On Saturday, 21 November 2015 14:40:44 UTC+2, gwowen wrote:
> Öö Tiib <
oot...@hot.ee> writes:
>
> [snip weapons-grade assholery]
You are pointlessly vulgar there.
>
> > What can be a reason to construct a pointless empty object, throw it
> > out of loop to catch and to ignore and discard?
>
> To express clearly the intent -- "Jump from here to the matching catch"
How can doing those odd things express that intent more clearly than
the jump itself?
>
> > Is it really better way to jump out of loop than 'break' or 'goto'?
>
> Its better than break, because break doesn't work over multiple leves.
You are correct that 'break' does not work there but the actual issue
may be the deeply nested loops themselves.
> It's not better than goto, (which is why I said that I prefer the goto).
> But some people simply won't / aren't allowed to use gotos. Usually
> people who prefer hard-and-fast rules to thought.
I do not care about those people, they are robots and can not be good
engineers. Rules like "avoid goto" but "do whatever with exceptions"
feel rather contradicting and not from this world even for such robots.

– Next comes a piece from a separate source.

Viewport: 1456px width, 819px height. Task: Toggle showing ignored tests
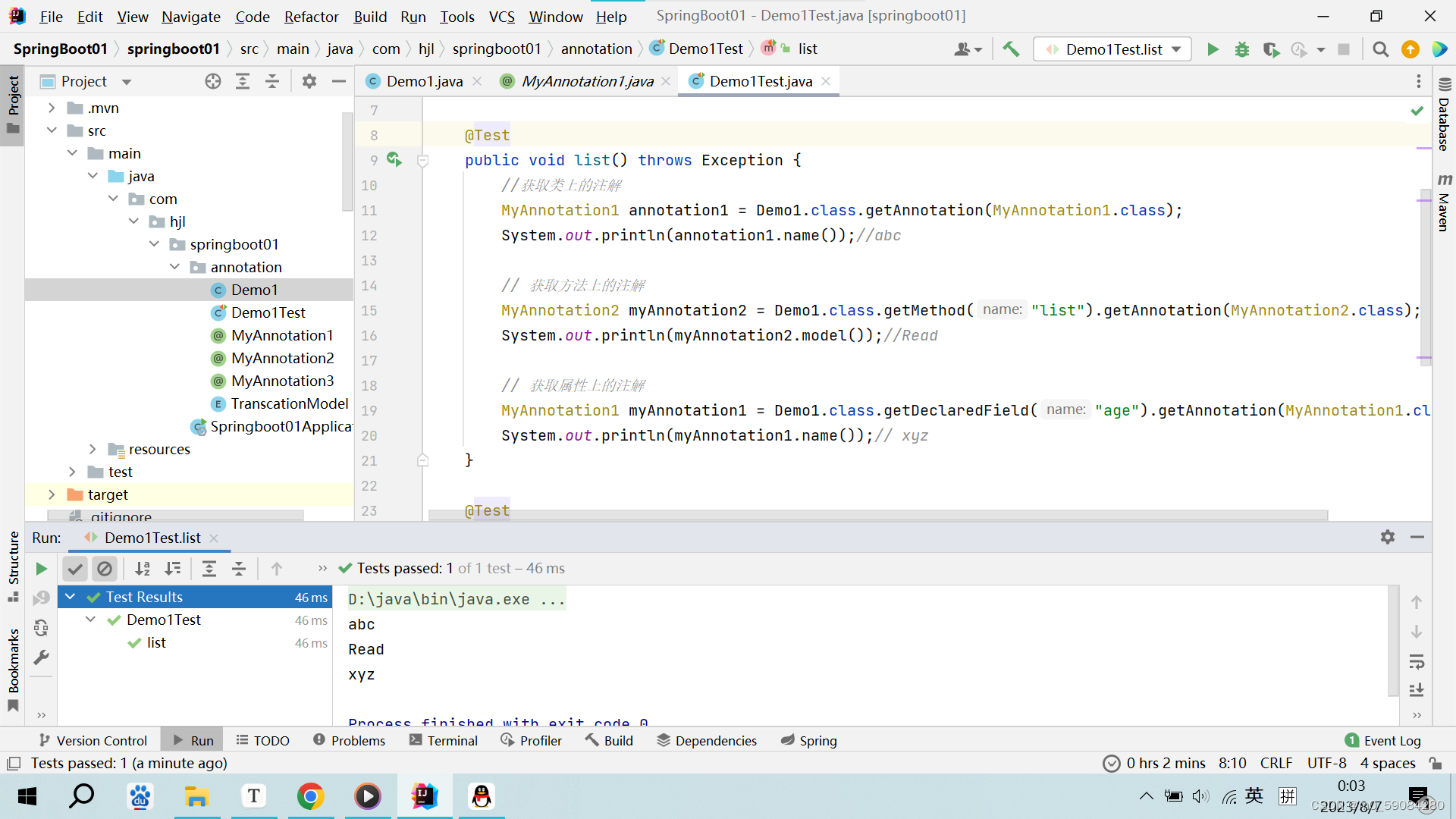[x=105, y=568]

Here is link to isocpp FAQ for your robot:
https://isocpp.org/wiki/faq/exceptions#why-not-exceptions
Particular quote:
"In particular, do not use exceptions for control flow. throw is not
simply an alternative way of returning a value from a function (similar
to return). Doing so will be slow and will confuse most C++ programmers
who are rightly used to seeing exceptions used only for error
handling. Similarly, throw is not a good way of getting out of a
loop."
>
> Except where performance is critical, clarity should trump performance.
> So unless the throw/catch time dominates the search time (which it
> almost never will) *and* the timing of this section determines the
> program efficiency, its an irrelevance.
That was my first point. Where is your clarity? Lose-lose-lose situation.
Multiple nested loops can't be over large data sets otherwise such nesting
itself is potential performance bottle-neck.